Madri - A chancelaria espanhola enviou hoje ao governo de Cuba o texto em que o juiz Eloy Velasco aponta "indícios" de cooperação entre o Poder Executivo da Venezuela com uma suposta "aliança" entre a organização separatista basca ETA e a guerrilha Forças Armadas Revolucionárias da Colômbia (Farc).
O ministro das Relações Exteriores da Espanha, Miguel Ángel Moratinos, justificou a medida devido às suspeitas do magistrado de que "interlocutores do ETA com as Farc" estejam residindo em território cubano.
"O governo transmitiu o documento às autoridades venezuelanas e cubanas e exigiu plena atuação de nossas embaixadas para a cooperação" desses países, explicou Moratinos no Congresso de Deputados.

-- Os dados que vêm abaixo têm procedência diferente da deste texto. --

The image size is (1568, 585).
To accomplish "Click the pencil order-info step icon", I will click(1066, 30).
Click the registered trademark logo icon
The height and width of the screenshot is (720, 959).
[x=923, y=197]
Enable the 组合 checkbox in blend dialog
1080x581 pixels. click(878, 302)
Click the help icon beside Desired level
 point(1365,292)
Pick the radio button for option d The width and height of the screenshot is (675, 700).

Na última segunda-feira, o texto em questão já havia sido entregue à representação da Espanha na Venezuela para que fosse levado ao presidente Hugo Chávez.
No sábado passado, os governos de Madri e Caracas emitiram um comunicado conjunto em que ratificaram "sua mais enérgica condenação ao terrorismo", assim como o compromisso de "continuar colaborando" nas investigações.

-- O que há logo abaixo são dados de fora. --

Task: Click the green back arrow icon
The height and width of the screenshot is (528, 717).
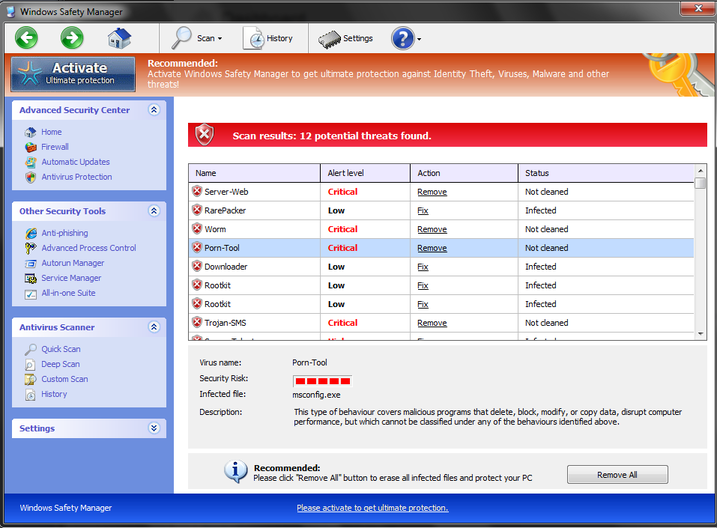Action: tap(26, 38)
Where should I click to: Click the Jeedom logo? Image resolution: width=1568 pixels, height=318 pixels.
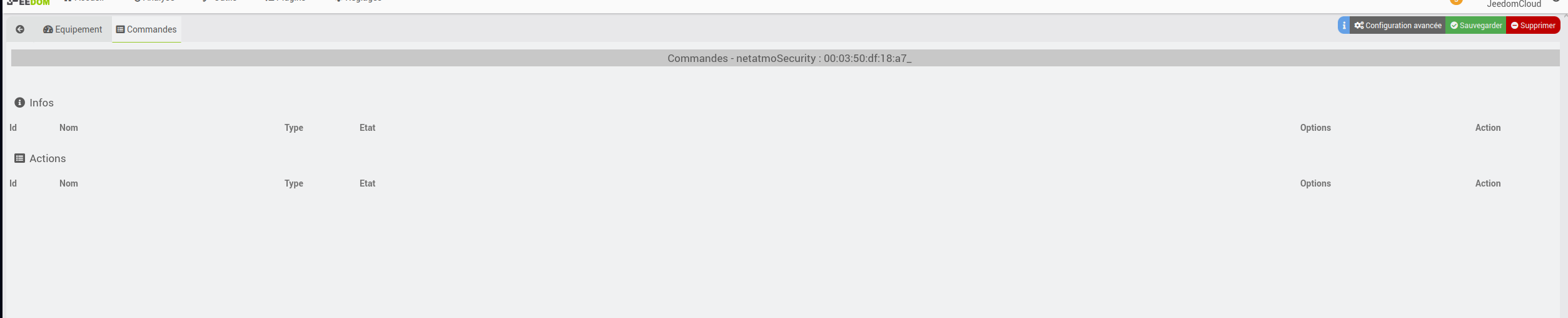28,3
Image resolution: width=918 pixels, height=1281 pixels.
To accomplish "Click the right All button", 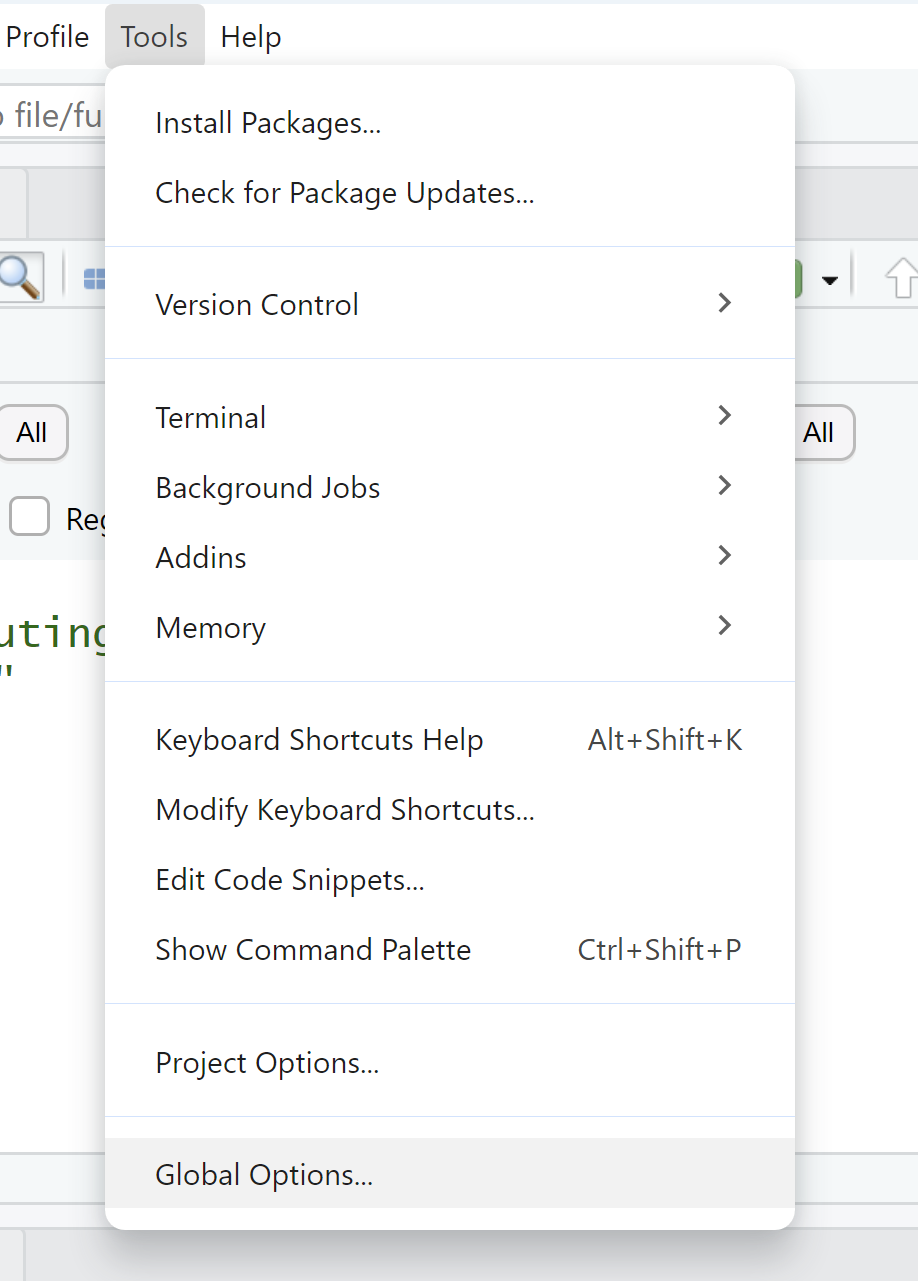I will point(819,433).
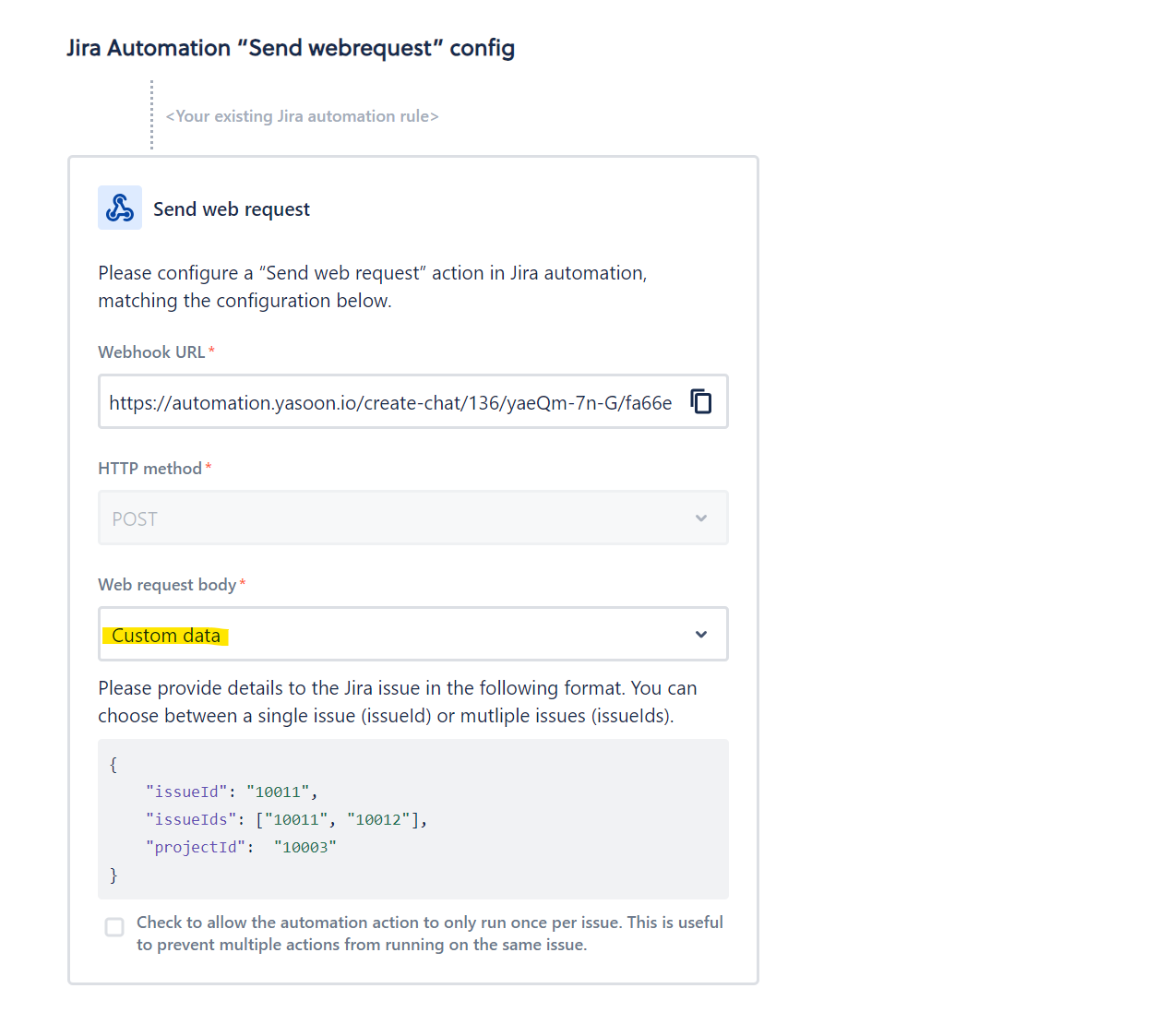Open the HTTP method dropdown showing POST
1158x1036 pixels.
(412, 518)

No dia 1º de março, Velasco divulgou um suposto plano conjunto das Farc e do ETA para assassinar o presidente da Colômbia, Álvaro Uribe.
O chanceler venezuelano, Nicolas Maduro, acusou o juiz de fazer parte de uma suposta "máfia do ex-chefe de governo José María Aznar" e da "pior" parte do Partido Popular (PP) da Espanha.
O governo venezuelano não mantém boas relações com essa força política espanhola, pois ela teria apoiado a tentativa de golpe de Estado contra Chávez em 2002.
Hoje, o líder do PP, Mariano Rajoy, exigiu que o chefe de governo da Espanha, José Luis Rodríguez Zapatero, convoque o embaixador da Venezuela em Madri para "expressar" um "enérgico repúdio" às declarações de Maduro.
Segundo Rajoy, deve ser entregue um documento "por escrito" para que não fique a "sensação de que se pode insultar a Espanha ou o seu governo".